*** WORKING DATA ***
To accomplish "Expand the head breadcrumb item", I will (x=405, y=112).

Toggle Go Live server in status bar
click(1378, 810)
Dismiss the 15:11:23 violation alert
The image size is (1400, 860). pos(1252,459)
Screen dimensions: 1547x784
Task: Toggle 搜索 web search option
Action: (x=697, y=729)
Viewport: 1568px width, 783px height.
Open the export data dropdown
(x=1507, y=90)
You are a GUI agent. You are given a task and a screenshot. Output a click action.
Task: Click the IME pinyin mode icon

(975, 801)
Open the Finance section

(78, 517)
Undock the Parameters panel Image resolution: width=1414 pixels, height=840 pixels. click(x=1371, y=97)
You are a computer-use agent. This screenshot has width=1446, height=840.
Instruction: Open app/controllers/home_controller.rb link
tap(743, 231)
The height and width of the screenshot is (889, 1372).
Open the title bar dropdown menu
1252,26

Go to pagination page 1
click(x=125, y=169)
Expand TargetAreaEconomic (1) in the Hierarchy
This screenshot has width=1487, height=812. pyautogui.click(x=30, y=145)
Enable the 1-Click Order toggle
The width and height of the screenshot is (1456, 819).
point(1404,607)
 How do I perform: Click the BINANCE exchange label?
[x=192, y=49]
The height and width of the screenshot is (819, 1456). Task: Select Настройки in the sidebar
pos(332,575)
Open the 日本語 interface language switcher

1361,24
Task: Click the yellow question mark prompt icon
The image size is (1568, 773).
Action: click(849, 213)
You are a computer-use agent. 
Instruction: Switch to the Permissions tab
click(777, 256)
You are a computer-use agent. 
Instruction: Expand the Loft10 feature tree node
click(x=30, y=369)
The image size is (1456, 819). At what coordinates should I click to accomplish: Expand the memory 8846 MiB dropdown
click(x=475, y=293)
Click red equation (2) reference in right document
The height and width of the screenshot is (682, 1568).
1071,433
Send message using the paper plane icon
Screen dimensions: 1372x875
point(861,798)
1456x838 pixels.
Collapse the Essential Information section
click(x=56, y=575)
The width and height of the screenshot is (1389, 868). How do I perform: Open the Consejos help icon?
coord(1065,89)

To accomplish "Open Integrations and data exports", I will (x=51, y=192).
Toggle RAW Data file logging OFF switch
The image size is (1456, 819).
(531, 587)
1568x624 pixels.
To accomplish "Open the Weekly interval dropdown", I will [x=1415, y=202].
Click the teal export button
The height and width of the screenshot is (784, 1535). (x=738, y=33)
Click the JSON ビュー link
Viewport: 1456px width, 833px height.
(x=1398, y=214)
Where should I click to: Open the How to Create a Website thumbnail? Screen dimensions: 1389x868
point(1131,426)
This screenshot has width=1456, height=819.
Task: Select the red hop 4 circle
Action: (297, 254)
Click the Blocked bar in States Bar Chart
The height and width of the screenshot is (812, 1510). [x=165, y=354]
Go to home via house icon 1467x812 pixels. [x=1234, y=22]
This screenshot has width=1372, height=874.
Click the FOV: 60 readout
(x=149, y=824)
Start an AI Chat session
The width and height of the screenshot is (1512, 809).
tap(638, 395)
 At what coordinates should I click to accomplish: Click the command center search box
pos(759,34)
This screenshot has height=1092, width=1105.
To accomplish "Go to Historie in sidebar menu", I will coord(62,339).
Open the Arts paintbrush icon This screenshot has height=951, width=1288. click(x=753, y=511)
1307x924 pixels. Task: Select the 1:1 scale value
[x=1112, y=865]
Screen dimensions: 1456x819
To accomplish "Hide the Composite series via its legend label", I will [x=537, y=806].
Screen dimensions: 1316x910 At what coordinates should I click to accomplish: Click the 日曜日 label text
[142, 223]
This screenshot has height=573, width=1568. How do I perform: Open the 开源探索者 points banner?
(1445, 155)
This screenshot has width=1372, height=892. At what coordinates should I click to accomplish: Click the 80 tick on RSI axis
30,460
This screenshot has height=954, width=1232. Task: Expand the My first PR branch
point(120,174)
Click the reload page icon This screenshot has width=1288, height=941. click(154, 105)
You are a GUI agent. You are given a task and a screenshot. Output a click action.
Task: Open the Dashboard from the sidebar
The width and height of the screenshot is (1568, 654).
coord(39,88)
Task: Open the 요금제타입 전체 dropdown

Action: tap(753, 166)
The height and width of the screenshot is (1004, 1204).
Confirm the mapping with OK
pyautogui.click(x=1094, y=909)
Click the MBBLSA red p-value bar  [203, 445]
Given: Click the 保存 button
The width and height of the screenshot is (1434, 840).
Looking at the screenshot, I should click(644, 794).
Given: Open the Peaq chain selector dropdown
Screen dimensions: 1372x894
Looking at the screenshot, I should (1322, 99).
*** End of WORKING DATA ***
EXERCISE: Starting at the line that contains "Given: Click the 保存 button", return every line through the last one above, exactly as written.

WRITTEN ANSWER:
Given: Click the 保存 button
The width and height of the screenshot is (1434, 840).
Looking at the screenshot, I should click(644, 794).
Given: Open the Peaq chain selector dropdown
Screen dimensions: 1372x894
Looking at the screenshot, I should (1322, 99).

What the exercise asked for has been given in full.